The pun seems to be something people tend to have strong, divisive emotions about: pun as fun or pun as repellent.
I would like to make a point about successful puns: they are not “merely language play” (assuming “mere” language play is possible: if it is still language, then it is still conveying a meaning beyond symbol and, therefore, is not an inert “gimmick”).
My sense is that writers are generally taught to not be “too clever” or not call too much attention to their language; I would say that depends on the aesthetic. If one’s goal is to not call too much attention to the language, then one is attempting to write absorptive material: something that “sucks the reader in,” as its advocate may say.

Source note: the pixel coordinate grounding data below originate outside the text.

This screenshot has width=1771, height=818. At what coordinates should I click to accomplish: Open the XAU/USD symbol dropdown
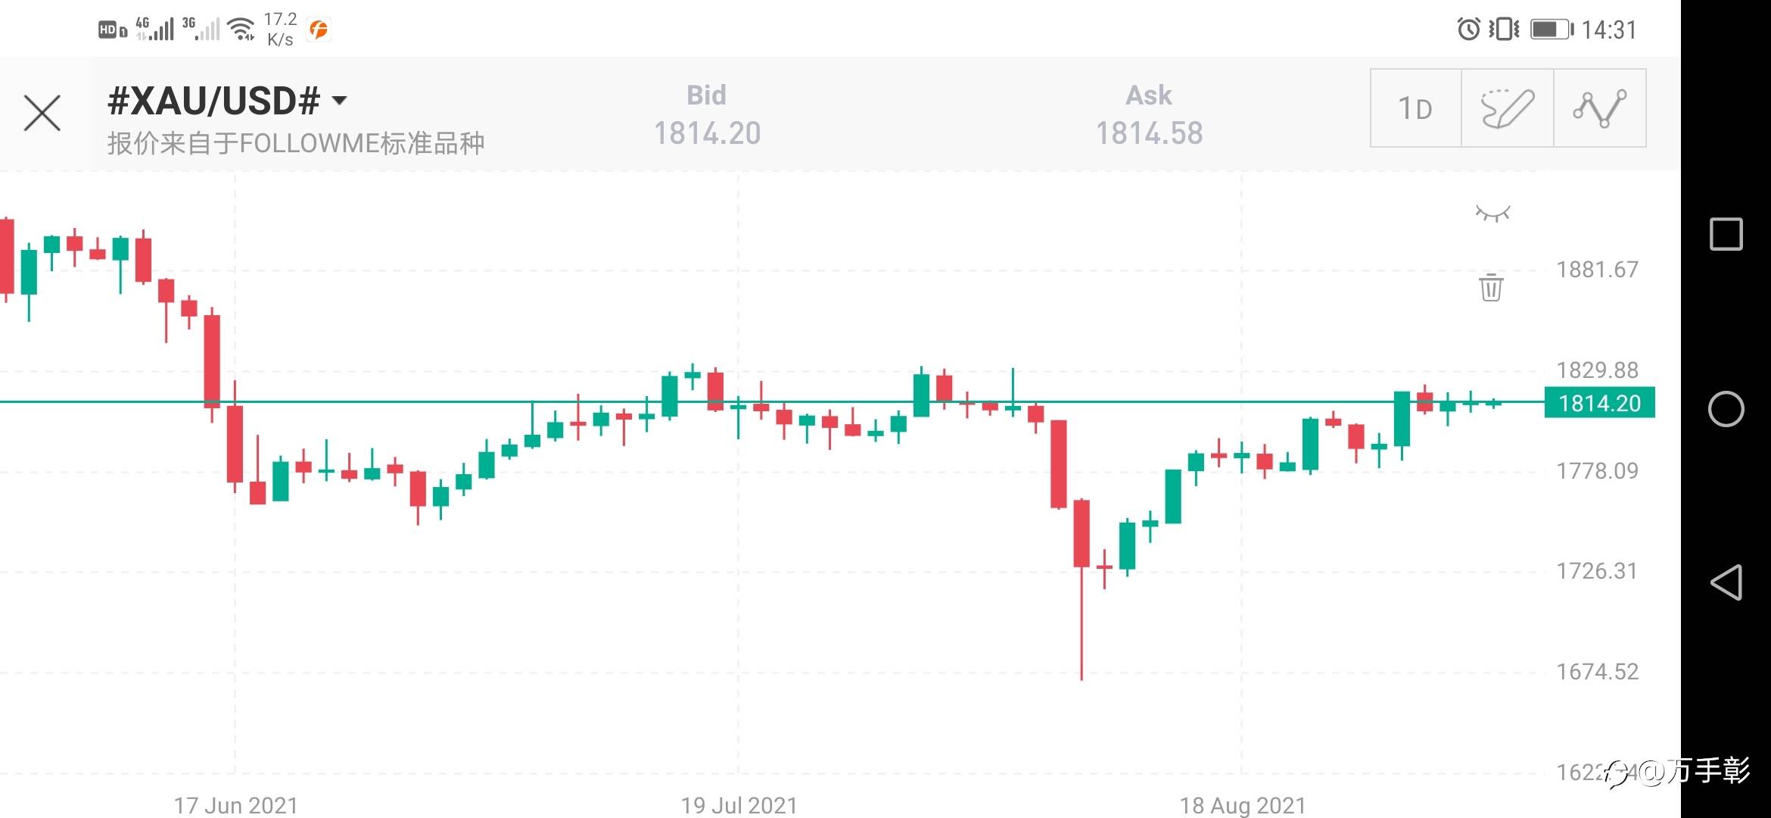(x=340, y=101)
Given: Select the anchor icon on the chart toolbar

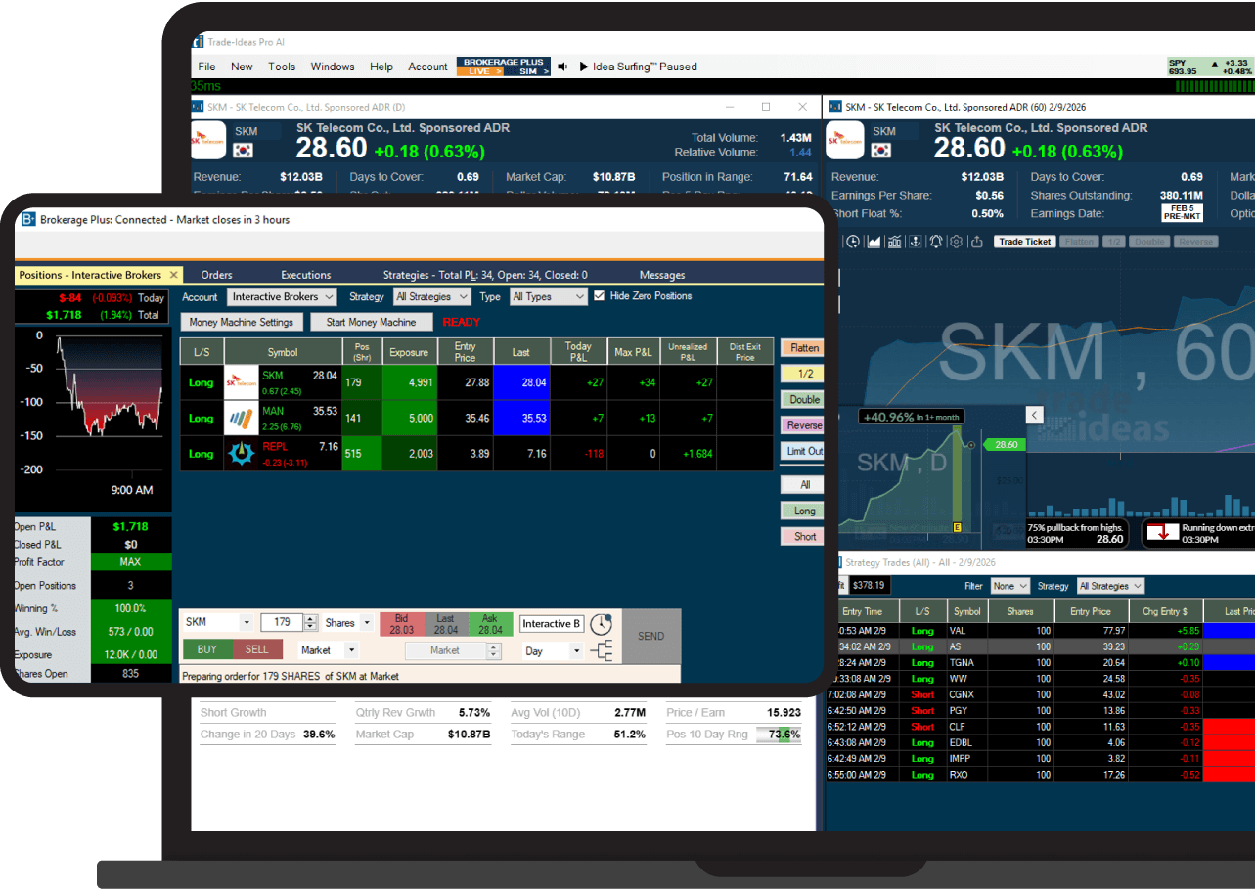Looking at the screenshot, I should 915,242.
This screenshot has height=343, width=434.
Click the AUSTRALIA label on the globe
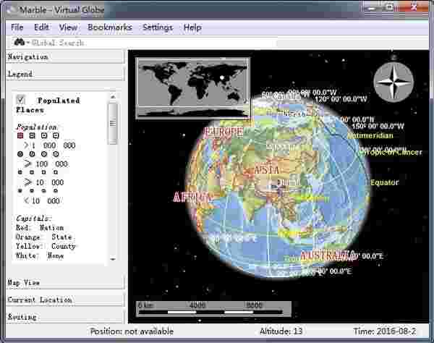(328, 256)
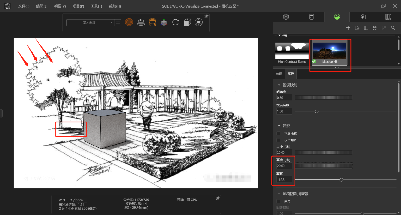Viewport: 401px width, 215px height.
Task: Click the turntable playback icon
Action: [141, 22]
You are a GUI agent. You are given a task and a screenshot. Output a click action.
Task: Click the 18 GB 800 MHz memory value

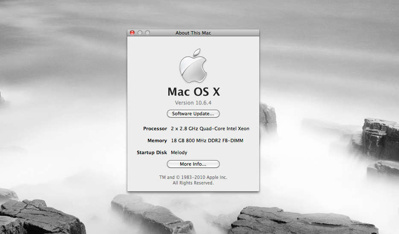click(x=207, y=140)
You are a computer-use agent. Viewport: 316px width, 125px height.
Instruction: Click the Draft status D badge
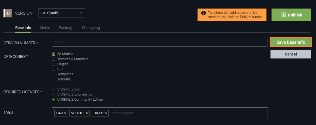[8, 13]
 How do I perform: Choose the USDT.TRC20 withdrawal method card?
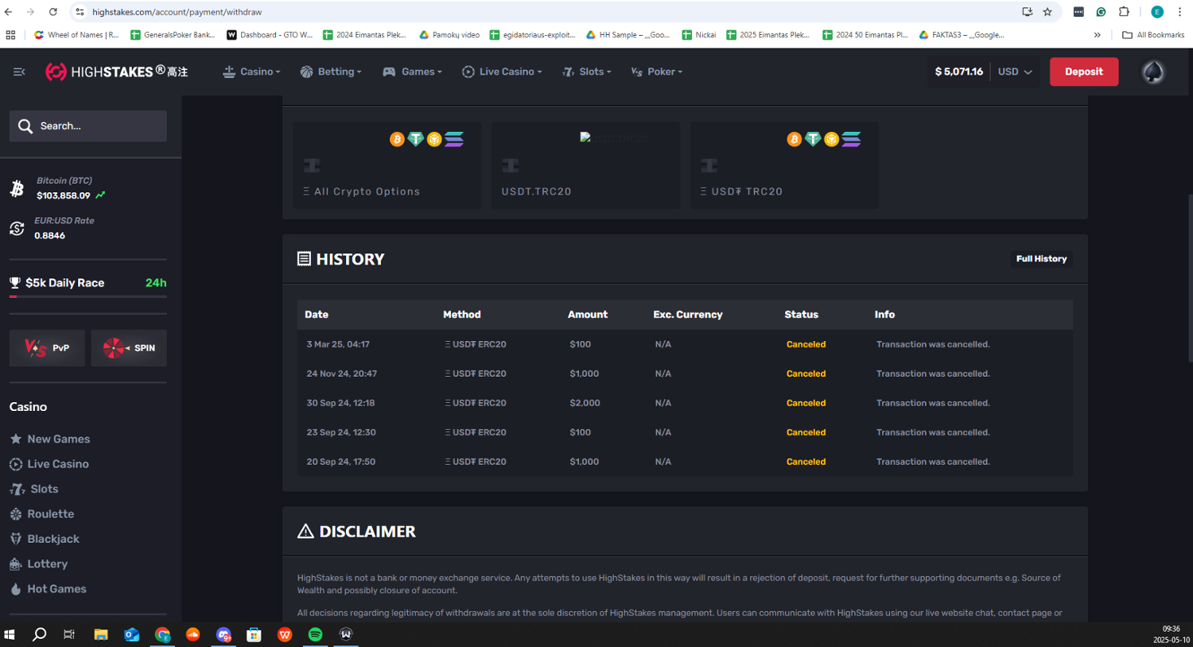(585, 165)
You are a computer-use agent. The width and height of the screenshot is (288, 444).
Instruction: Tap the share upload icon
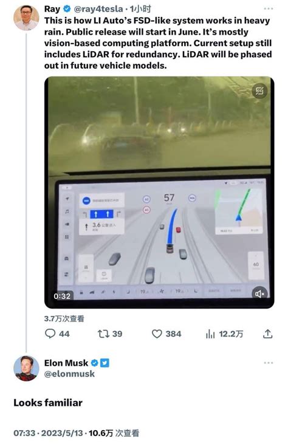click(267, 334)
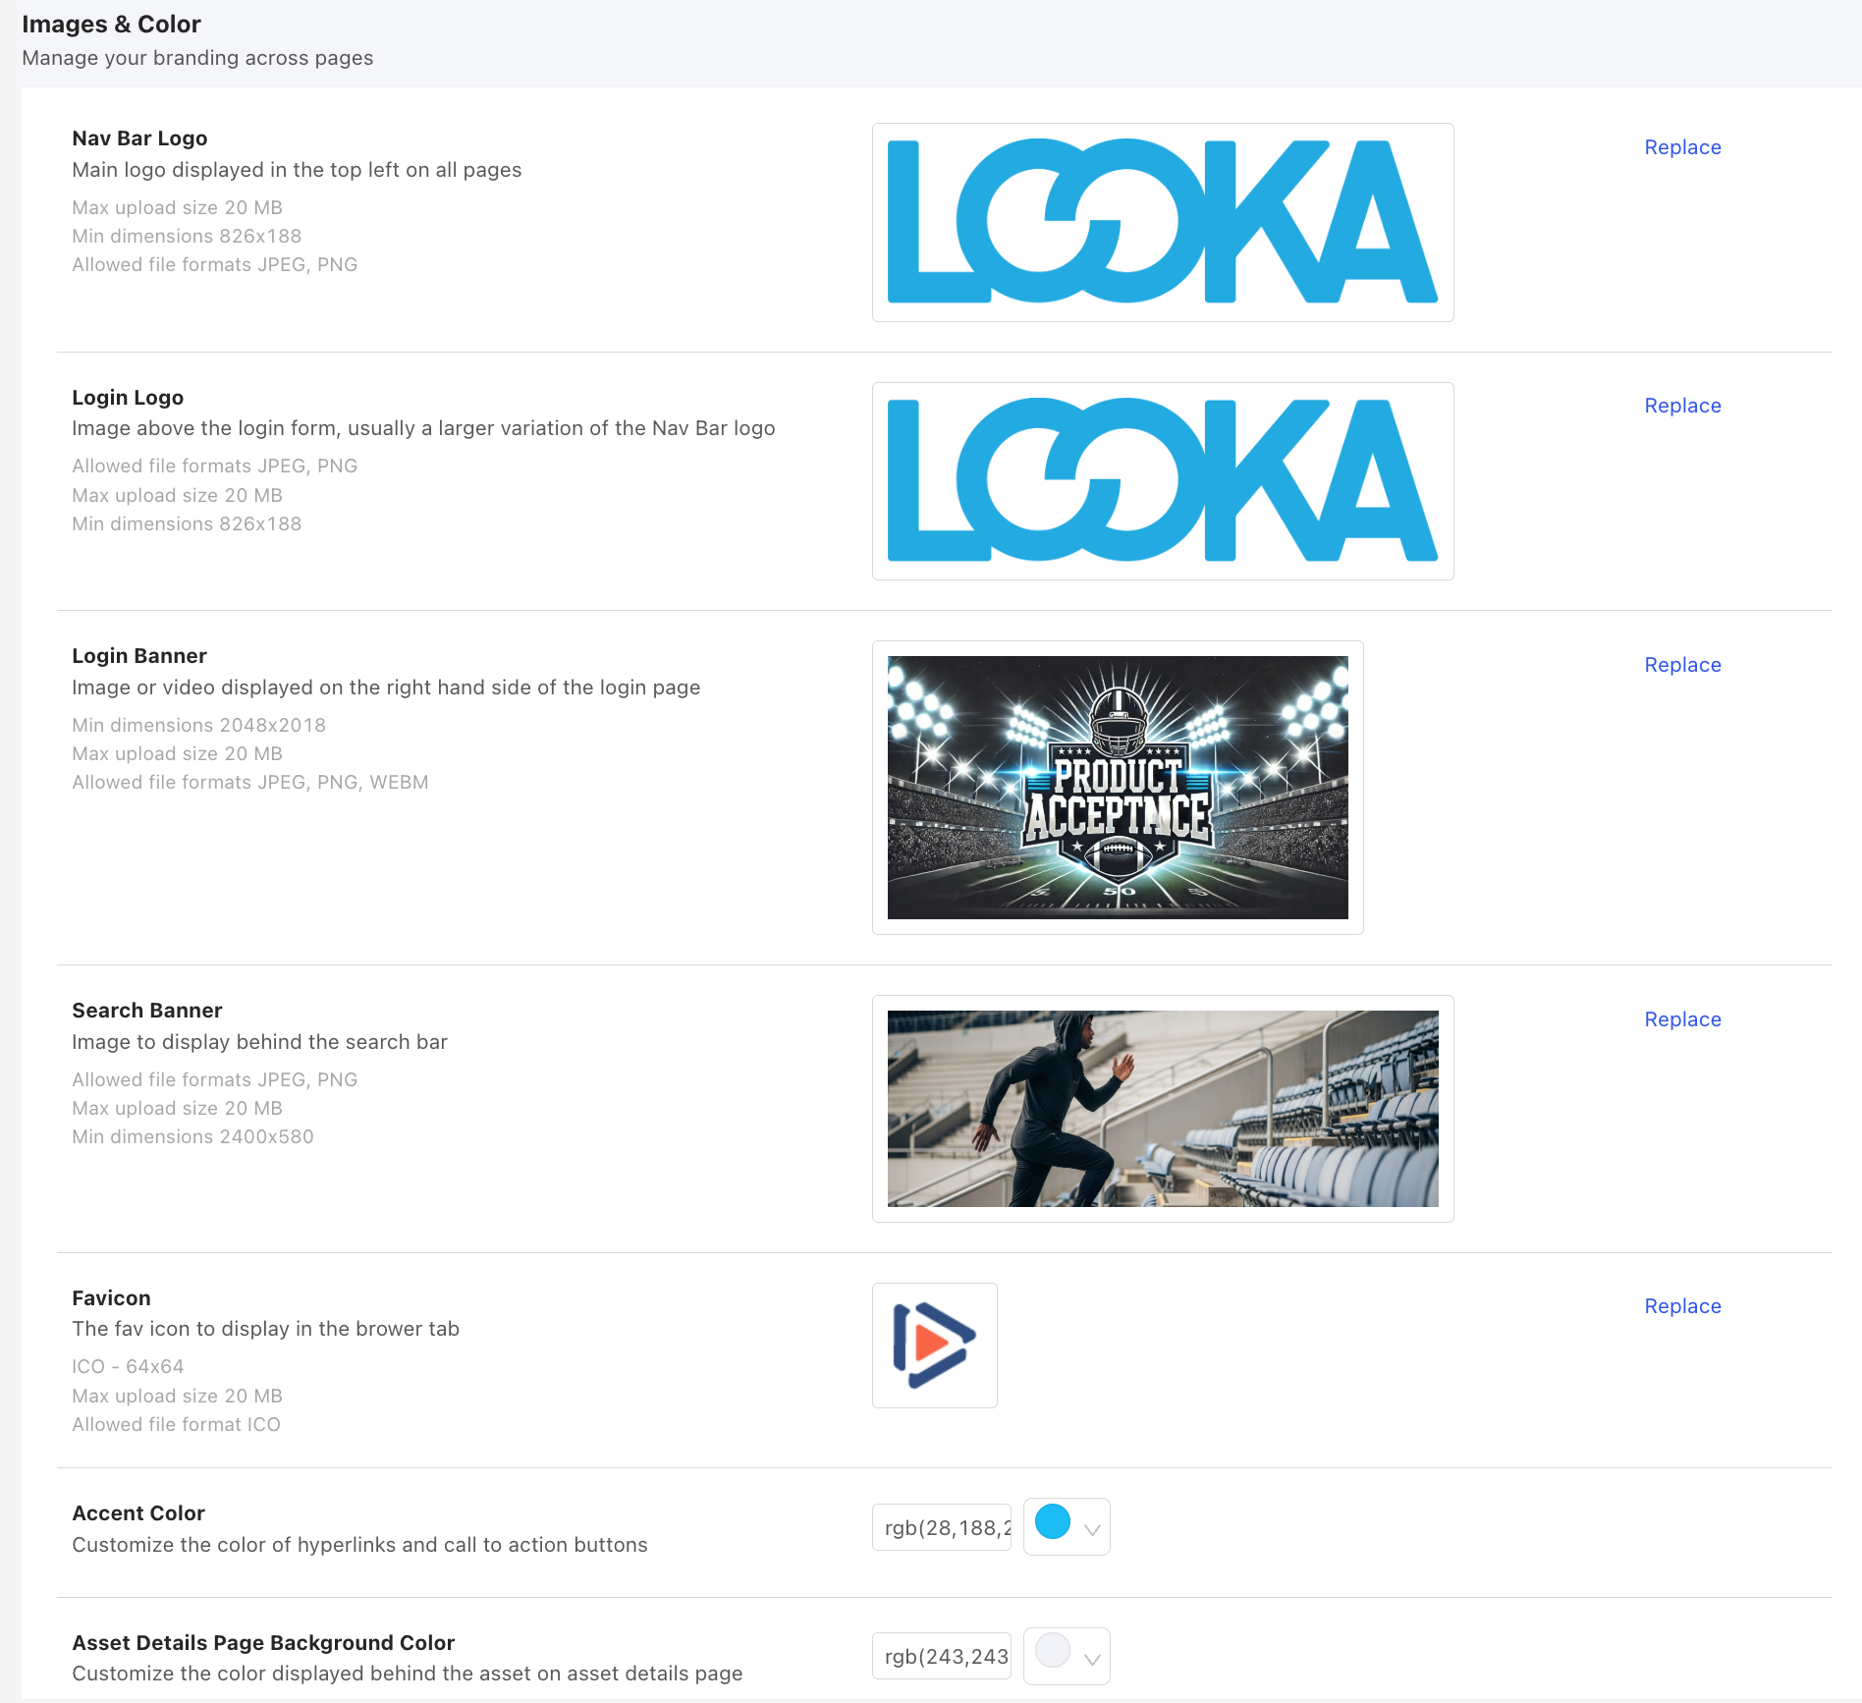Image resolution: width=1862 pixels, height=1703 pixels.
Task: Expand the Accent Color picker chevron
Action: tap(1092, 1529)
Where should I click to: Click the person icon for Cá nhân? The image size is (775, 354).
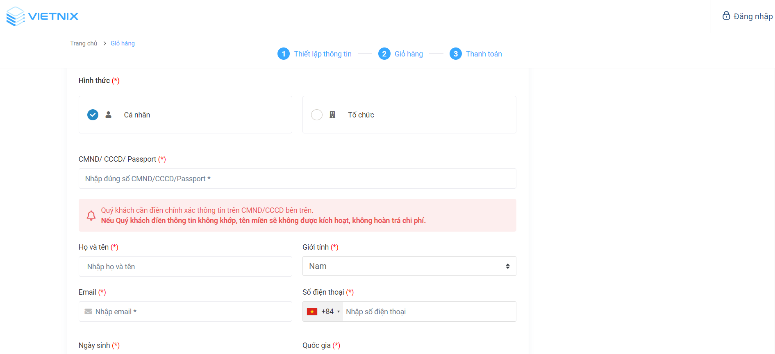click(x=109, y=115)
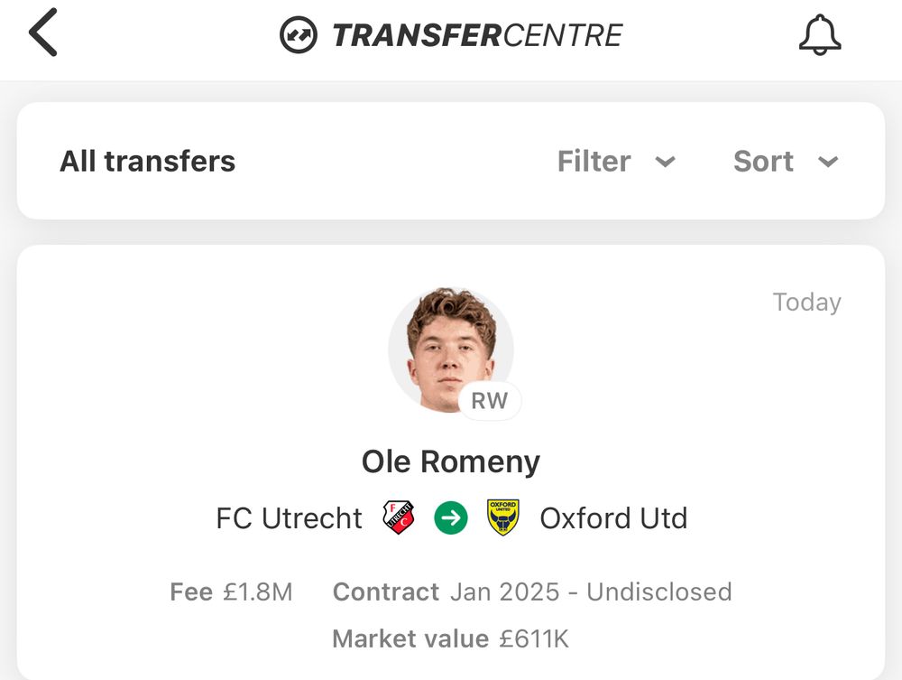Click the chevron next to Filter
This screenshot has width=902, height=680.
coord(665,163)
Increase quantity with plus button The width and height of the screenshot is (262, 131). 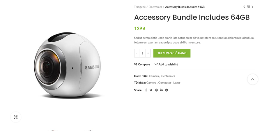point(148,53)
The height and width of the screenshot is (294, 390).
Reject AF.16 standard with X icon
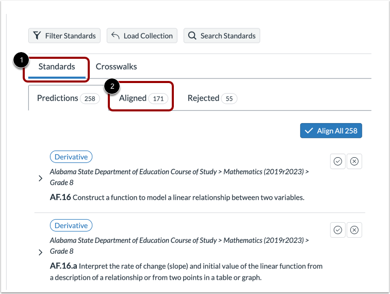coord(354,161)
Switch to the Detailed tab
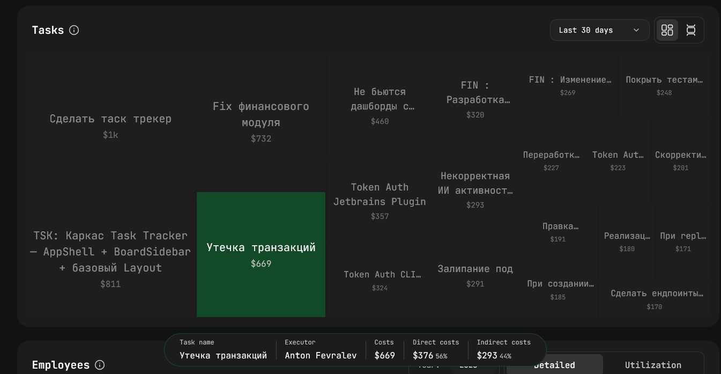The image size is (721, 374). pyautogui.click(x=554, y=365)
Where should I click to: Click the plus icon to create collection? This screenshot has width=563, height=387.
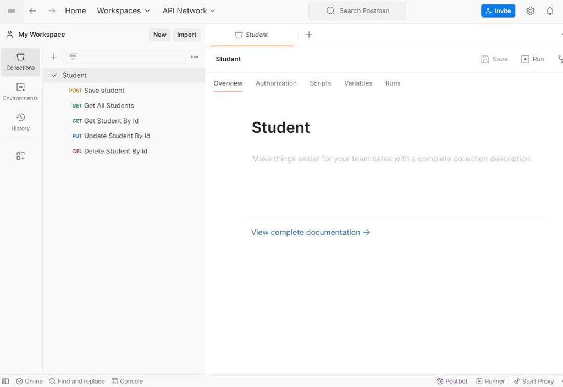pos(54,57)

On the other hand, if one wishes to acknowledge the performative nature of language and not attempt to pretend language is purely communicative, then one could acknowledge language as fundamentally markings while also symbol. A pun indeed does this: the use of replacement homonym and/or homophone acknowledges the marking and/or sound nature of language while still conveying meaning: it conveys the original statement and it conveys the new statement, and the reader/listener experiences both as simultaneously as possible (and those who are uncomfortable with “mocking”/twisted imitations groan).
The pun is a linguistic irony (for the aforementioned reasons of simultaneities and because language itself allows for the pun to happen).
The pun is like a mini-form of satire of the English language (which can be significant for a postcolonial culture!).
To offer an example of a pun/a sentence functioning with pun mechanisms, here is this sentence from a poem I wrote in early September: “Platonic and gin not the best glass at the Academy.” “Platonic and gin” is a pun of “tonic and gin,” thus evoking drink and ancient Greek philosophy (as well, perhaps, as the often-used term “Platonic love”), but the sentence drives onward with this mixed metaphysics with “best glass at the Academy”: “glass” punning on “class.” Not to get into ’pataphysics too much (’pataphysics is a step beyond metaphysics, so to speak; a pataphor speaks as though metaphor has created a new reality), but the movement of the sentence is ’pataphysical: the theme/“reality” established by the first pun holds through into the next one.
With this in mind, I would like to think that successful puns also bring with them ’pataphysical achievement.